Introduction: CKD-MBD is thus thought to be a major contributor to the high mortality among patients with CKD. The negative regulation of osteoclastic bone resorption exerted by OPG could increase BMD and bone volume by decreasing the active osteoclasts as demonstrated by in vitro studies
Methodology: This is an observational study with no interventions carried out on any subject. Furthermore, all the CKD individuals were made two groups based on the dialysis. Finally, the analyses was done between the predialysis, dialysis and control population to find the possible or potential diagnostic marker for CKD-MBD.

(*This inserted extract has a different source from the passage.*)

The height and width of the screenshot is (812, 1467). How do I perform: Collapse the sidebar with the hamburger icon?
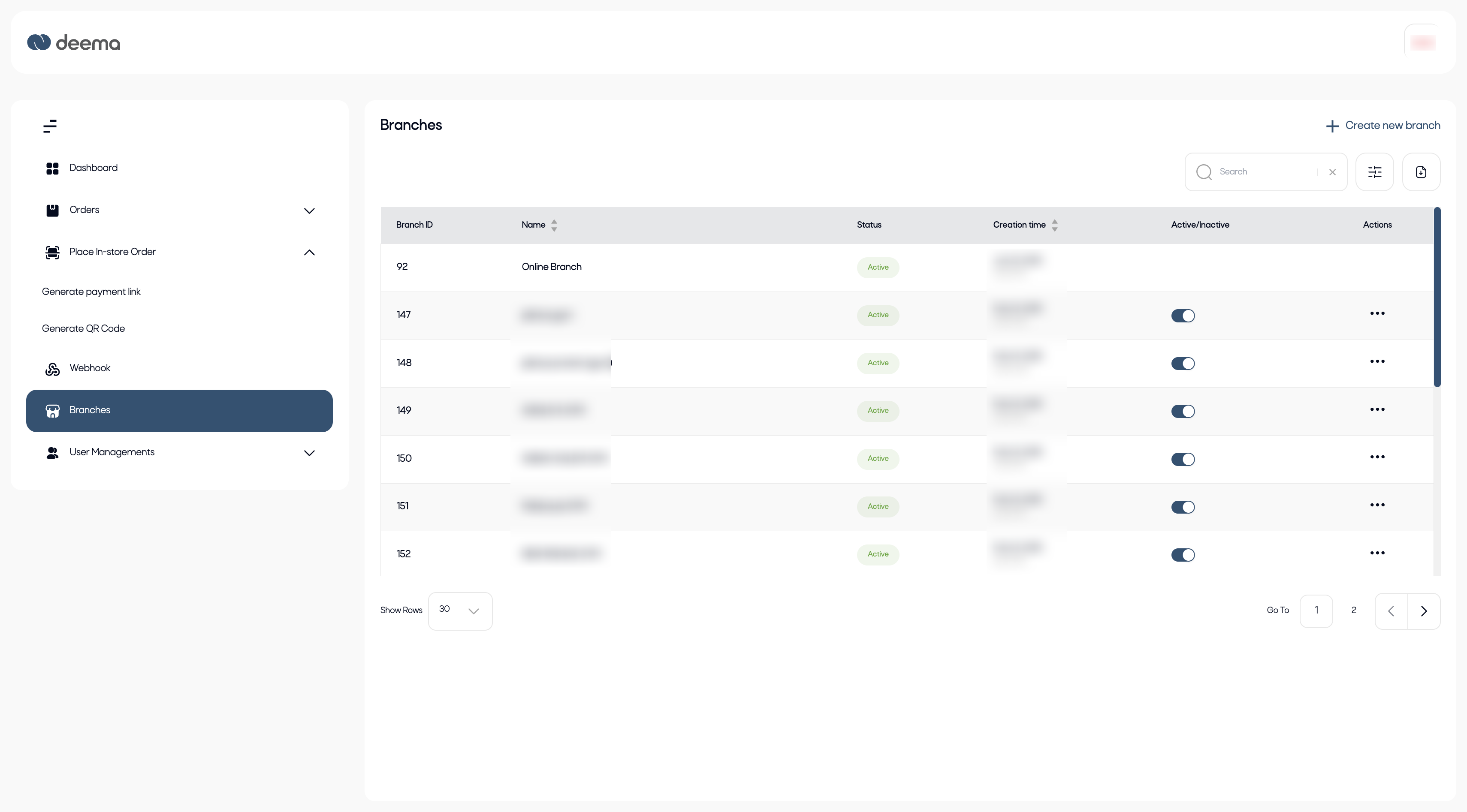[50, 126]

Results: Distribution of rs3102735genotypes between the non-dialysis and dialysis groups were not found significant differences for allelic (OR: 1.54, 95% CI (0.65-3.60)), genetic TT vs TC (OR: 1. 81, 95% CI (0.48-6.76) p=0.37) TT vs CC (OR: 1. 70, 95% CI (0.36-7.85) p=0.49) and dominant (OR: 1.77, 95% CI (0.57-5.50) p=0.32) models. Similarly, we have not found significant difference for rs3102735 in recessive model (OR: 0.72, 95% CI (0.16-3.09) p=0.662).
Conclusion: The serum OPG may be a useful biomarker for early diagnosis of CKD-MBD.